Biotech company AI Proteins is at the forefront of revolutionizing medicine through the integration of artificial intelligence (AI) and protein design. They use AI to harness the power of synthetically designed proteins to cure diseases and potentially make medicine more affordable. We recently interviewed AI Proteins about their work and how they use System76 machines and Linux to transform the field of drug discovery.
At the heart of AI Proteins lies a groundbreaking approach called de novo protein design, which leverages the power of AI, synthetic biology, and automation. Unlike traditional protein-based therapies, which are derived from natural sources, de novo protein design allows the creation of entirely new molecules tailored for medicinal purposes. This level of control and precision offers a promising avenue for developing safer, more effective, and purpose-built medicines.
AI Protein’s vision is clear: to rapidly cure diseases and create accessible protein molecules that can benefit as many patients as possible. By combining cutting-edge technologies and building proteins from scratch, AI Proteins aims to develop safe, effective, and advanced therapies that are potentially within reach for all.
Chris Bahl, Co-founder, President and Chief Scientific Officer of AI Proteins, is enthusiastic about the impact of today’s breakneck pace of scientific advancement. “It’s an exciting time to be in scientific research. A true renaissance in all areas.”
From CPU to GPU: The evolution of AI research and its technical demands:
Much like the shape of a robot fundamentally dictates the function of that robot, a protein operates much in the same way. Deep learning approaches are able to observe a lot of different protein structures and infer how the shapes should go together.
To do this, we need very sophisticated algorithms. How this historically has been done is sort of a blend of physics and knowledge. We don't fully understand why proteins like to adopt these particular shapes, but we see bonds often have these angles for some reason, so we’d think, “let's just make an energy term that says that they should be in those angles.” And that was all done primarily on CPU and a combination of poorly understood physics and poorly understood observations mixed together. It wasn’t the most accurate.

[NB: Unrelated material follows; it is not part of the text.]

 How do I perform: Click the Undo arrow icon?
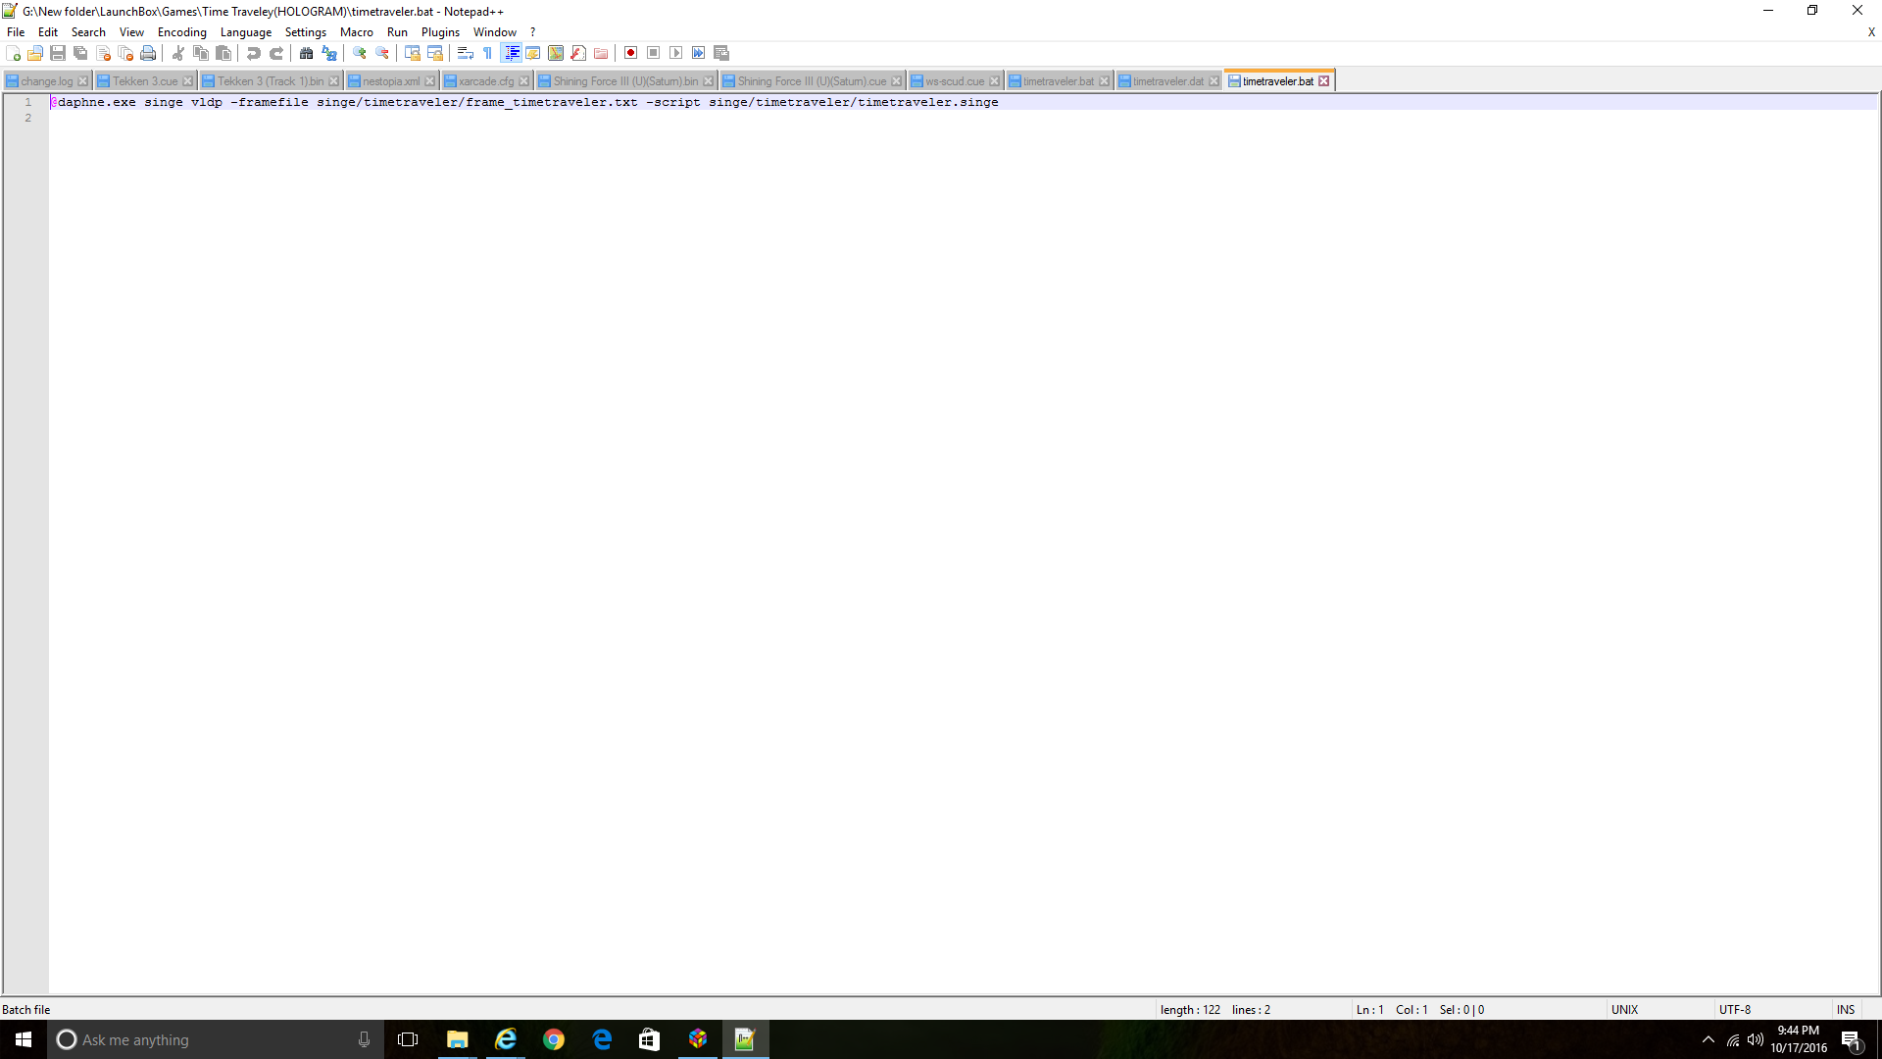coord(253,53)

This is where we start to train neural nets that will understand how to manipulate protein structures to get them to do new things and to create new protein structures as well. That obviously uses a lot more GPU. And this is the shift that we're seeing.
Folks might have heard about AlphaFold. It's this algorithm developed originally by DeepMind. That's really what kicked all of this off. By utilizing high-performance computing and deep learning techniques, researchers can train neural networks to understand and manipulate protein structures, accelerating the pace of discovery and innovation.
The impact of this monumental shift in protein design cannot be overstated. The convergence of AI, synthetic biology, and automation is democratizing access to next-generation protein medicines, making them more affordable and accessible for everyone. AI Proteins is at the forefront of this transformative wave in biotechnology. With the ability to rapidly iterate protein structures, researchers can accelerate the development of life-saving treatments. This opens up boundless possibilities, propelling us into a new era of healthcare innovation.